В романах (мои не исключение) люди представляются существами, обладающими в целом постижимыми, пусть иногда и скользкими характерами и мотивациями, вполне различимыми для нас, если не для самих героев. Это есть утонченная, более правдивая версия газетного подхода. Но что, если на самом деле все совсем не так? Тогда, наверное, я включу Автоматическую Защиту 1: коль скоро люди представляют себя существами, наделенными свободной волей, сформировавшимся характером и вполне твердыми убеждениями, такими их и следует запечатлевать романисту. Однако уже через несколько лет это может показаться наивным самооправданием обманувшегося гуманиста, неспособного разобраться в логических выводах современной научной мысли. И все же я пока не готов воспринимать себя — или вас, или героя своего романа — как процесс распределения нейронов, не говоря уж о замене «я», или «он», или «она» на «это» или «оно»; однако должен признать, литература сегодня отстает от того, на что способна действительность.

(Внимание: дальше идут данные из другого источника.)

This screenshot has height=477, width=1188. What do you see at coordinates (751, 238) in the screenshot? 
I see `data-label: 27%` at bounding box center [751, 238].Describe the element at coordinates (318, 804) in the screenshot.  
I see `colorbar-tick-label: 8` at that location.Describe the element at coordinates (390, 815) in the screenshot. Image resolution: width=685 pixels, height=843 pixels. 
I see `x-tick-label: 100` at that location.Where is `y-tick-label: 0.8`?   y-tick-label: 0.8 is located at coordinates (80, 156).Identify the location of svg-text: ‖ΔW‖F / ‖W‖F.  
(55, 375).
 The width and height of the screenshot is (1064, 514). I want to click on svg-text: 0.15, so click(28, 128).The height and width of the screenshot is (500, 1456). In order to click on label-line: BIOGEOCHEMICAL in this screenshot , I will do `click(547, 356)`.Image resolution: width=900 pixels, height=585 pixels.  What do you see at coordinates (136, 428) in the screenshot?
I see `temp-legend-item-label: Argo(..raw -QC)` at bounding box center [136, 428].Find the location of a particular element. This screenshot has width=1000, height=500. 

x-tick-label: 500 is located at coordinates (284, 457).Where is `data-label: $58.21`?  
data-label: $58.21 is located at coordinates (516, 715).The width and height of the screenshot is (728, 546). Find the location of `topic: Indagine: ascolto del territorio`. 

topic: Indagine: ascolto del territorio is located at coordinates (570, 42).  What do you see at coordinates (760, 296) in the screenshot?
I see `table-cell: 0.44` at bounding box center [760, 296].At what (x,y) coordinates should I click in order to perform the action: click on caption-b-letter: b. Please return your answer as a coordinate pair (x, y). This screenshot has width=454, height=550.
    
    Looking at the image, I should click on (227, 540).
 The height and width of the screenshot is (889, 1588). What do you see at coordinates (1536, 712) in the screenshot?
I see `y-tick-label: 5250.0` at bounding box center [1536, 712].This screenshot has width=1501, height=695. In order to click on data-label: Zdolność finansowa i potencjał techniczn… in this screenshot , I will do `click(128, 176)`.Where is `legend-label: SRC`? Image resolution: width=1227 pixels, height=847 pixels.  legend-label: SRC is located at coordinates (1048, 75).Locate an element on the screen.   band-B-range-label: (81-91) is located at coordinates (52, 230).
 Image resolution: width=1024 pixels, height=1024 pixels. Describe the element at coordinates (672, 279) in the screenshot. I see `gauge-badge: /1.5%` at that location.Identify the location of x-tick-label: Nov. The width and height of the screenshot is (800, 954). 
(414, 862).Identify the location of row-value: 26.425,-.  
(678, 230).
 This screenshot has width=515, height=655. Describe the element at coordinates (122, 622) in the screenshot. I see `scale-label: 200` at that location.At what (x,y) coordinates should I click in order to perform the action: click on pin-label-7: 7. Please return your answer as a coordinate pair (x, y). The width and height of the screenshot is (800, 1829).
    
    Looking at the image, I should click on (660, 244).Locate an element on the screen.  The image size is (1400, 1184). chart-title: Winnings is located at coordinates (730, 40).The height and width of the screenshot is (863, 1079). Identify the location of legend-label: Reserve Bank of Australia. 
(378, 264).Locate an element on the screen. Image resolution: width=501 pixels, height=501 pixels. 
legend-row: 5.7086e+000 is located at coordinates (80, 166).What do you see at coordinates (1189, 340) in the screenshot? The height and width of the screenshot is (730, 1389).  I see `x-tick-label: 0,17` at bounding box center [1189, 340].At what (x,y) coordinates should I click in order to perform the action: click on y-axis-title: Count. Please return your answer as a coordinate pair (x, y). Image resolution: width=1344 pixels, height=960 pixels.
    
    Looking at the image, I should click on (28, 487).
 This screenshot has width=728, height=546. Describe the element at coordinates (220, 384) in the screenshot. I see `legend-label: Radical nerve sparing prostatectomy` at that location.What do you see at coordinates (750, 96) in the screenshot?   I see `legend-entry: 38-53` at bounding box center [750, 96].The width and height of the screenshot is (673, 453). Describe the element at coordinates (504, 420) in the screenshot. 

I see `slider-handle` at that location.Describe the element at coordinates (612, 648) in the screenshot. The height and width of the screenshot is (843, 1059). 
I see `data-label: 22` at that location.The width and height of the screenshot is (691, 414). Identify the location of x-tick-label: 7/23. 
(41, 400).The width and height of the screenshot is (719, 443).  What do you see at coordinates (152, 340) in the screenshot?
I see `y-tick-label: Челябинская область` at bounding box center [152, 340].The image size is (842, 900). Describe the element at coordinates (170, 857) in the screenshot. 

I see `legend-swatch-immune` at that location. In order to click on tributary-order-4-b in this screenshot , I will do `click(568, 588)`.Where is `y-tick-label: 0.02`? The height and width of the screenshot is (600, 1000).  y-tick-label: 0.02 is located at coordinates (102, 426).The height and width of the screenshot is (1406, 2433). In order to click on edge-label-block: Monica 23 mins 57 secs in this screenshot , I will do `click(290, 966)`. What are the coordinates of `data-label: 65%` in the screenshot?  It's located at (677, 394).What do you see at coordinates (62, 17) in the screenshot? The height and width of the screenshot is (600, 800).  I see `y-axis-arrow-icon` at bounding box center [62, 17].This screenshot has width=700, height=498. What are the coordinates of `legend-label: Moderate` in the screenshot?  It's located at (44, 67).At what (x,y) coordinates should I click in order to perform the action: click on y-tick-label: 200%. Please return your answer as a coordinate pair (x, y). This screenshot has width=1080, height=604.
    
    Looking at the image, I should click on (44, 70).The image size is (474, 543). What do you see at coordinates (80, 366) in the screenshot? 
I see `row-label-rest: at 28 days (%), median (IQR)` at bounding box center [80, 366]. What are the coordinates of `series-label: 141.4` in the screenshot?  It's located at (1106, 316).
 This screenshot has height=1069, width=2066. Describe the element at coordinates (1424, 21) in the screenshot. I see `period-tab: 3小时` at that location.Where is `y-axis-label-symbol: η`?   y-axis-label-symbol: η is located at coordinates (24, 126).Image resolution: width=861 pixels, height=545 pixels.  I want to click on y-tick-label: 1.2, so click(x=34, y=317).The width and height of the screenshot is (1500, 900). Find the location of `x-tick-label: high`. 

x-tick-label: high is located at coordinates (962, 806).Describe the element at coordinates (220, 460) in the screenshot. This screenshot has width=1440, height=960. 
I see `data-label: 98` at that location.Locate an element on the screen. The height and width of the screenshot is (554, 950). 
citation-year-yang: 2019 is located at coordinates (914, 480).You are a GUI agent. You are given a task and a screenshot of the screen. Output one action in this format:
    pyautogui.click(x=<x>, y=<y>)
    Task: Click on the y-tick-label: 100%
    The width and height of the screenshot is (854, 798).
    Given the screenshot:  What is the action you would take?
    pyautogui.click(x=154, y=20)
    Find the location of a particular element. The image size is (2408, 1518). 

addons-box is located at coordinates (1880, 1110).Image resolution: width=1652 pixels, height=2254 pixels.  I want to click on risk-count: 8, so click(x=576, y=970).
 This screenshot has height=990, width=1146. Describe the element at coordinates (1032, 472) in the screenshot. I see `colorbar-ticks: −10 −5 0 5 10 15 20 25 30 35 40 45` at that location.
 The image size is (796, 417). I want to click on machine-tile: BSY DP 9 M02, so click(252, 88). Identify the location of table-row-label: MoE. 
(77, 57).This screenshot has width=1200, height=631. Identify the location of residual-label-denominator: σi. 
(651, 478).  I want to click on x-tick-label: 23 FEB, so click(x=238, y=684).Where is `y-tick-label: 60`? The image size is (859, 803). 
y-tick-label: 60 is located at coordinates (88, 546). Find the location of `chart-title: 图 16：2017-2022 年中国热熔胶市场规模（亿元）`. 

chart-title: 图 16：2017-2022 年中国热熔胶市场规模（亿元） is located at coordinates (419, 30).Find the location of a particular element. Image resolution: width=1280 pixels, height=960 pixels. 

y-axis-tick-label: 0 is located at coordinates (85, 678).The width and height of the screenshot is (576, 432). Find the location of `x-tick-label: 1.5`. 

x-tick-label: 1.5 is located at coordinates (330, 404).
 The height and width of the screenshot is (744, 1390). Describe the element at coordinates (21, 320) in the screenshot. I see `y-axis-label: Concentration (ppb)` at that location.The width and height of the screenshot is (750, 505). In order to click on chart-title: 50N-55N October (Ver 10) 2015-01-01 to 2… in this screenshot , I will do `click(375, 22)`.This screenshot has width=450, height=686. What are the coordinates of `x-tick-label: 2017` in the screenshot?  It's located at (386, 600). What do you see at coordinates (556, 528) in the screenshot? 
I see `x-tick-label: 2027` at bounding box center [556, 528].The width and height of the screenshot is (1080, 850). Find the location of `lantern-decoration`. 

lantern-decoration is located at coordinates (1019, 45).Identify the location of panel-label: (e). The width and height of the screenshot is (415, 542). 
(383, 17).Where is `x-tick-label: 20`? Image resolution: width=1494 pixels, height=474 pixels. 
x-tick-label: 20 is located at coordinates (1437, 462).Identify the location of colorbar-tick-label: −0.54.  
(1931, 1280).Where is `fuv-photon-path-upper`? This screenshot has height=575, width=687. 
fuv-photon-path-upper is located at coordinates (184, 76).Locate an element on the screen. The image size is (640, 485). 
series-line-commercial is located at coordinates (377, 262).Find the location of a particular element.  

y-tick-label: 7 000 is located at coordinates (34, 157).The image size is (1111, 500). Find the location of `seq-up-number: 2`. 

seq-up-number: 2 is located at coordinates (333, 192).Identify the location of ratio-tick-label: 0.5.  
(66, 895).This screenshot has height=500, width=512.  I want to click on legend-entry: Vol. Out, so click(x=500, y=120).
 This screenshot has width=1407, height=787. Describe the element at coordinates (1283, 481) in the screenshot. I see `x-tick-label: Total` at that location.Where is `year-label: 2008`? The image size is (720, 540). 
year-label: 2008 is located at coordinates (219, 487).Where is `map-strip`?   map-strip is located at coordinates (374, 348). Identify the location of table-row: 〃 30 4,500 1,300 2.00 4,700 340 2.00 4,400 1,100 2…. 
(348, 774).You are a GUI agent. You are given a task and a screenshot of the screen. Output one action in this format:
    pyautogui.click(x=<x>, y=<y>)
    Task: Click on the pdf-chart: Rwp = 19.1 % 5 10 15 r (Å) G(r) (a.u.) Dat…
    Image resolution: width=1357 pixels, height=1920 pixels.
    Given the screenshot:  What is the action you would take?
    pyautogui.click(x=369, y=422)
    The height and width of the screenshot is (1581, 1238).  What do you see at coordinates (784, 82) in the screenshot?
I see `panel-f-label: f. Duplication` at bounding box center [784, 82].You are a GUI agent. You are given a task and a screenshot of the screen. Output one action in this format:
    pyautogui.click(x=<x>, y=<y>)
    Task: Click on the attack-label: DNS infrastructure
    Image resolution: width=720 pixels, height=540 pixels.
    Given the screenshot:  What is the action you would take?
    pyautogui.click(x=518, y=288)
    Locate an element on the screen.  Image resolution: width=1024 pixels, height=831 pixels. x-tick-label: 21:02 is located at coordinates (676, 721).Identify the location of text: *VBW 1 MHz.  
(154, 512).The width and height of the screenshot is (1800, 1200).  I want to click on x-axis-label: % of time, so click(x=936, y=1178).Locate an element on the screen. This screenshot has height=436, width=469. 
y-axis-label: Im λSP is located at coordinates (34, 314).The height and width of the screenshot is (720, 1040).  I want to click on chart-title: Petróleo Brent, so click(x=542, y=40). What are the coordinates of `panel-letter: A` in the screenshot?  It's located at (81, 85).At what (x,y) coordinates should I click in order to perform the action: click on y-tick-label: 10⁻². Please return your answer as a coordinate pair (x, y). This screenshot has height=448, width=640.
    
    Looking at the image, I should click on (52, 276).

Флобер говорил: «Всему нужно учиться — учиться говорить так же, как учиться умирать». Но кто научит нас умирать? В этой сфере по определению не может быть старых профи, способных рассказать — или показать — нам, что к чему. На прошлой неделе я ходил к своему терапевту. Она пользует меня уже лет двадцать, хотя встречаемся мы чаще в театре или на концерте, чем в ее кабинете. В этот раз мы обсуждаем мои легкие; в прошлый — Шестую симфонию Прокофьева. Она спрашивает, чем я занят; я говорю, что пишу о смерти, она отвечает — я тоже. Когда мне на электронную почту приходит ее труд на интересующую нас тему, сперва это вызывает во мне тревогу: в нем полно литературных ссылок. Эй, это
В одном месте она заводит речь о файюмских портретах, тех коптских рисунках, что поражают современный взгляд чрезвычайно реалистичным изображением индивидуальных черт. Такими эти портреты, без сомнения, и подразумевались; однако их писали не ради того, чтобы украсить стены в этой жизни. Как и кикладские статуэтки, они служили совершенно прикладной погребальной цели: их клали рядом с мумифицированным телом, чтобы духи мертвых на том свете могли распознать вновь прибывшего. Только вот тот свет, к сожалению, оказался все этим же, только старше на несколько столетий, а царящие здесь духи, тщательно изучающие портреты, оказались нами — этакая недовечность.
Удивительные, должно быть, отношения складывались между готовящейся к смерти моделью и художником, создающим его или ее единственное изображение. Какими могли быть эти отношения — деловыми и практичными или же обостренными слезливым страхом (страхом не только приближающейся смерти, но и того, что портрет будет недостаточно точным и модель не узнают на том свете)? Моему терапевту это навевает параллель с отношениями, которые складываются между современными врачами и их пациентами. «Не это ли, — спрашивает она, — то, что требуется доктору и [умирающему] больному. И если да, то в какой момент правильно было бы начать этот разговор?» И тут я понял, что, возможно, к нашему обоюдному удивлению, мы с ней его уже начали. Она — послав мне свои размышления о смерти, на которые я отвечу этой книгой. Если она таки окажется моим предсмертным врачом, к тому времени мы уже будем вести долгий разговор по теме и знать все сферы, где у нас есть разногласия.
Она, как и я, неверующая; как и Шервина Нуланда, ее пугает чрезвычайная медикаментозность умирания и то, как техника вытеснила мудрость и внимание к человеку настолько, что смерть теперь рассматривается как постыдный провал и больного, и доктора. Она призывает по-новому взглянуть на боль, которая, не являясь сугубо отрицательным моментом, может послужить к пользе пациента. Она хочет дать место «нерелигиозному исповеданию», время — подведению счетов, выражению прощения и — да — раскаянию.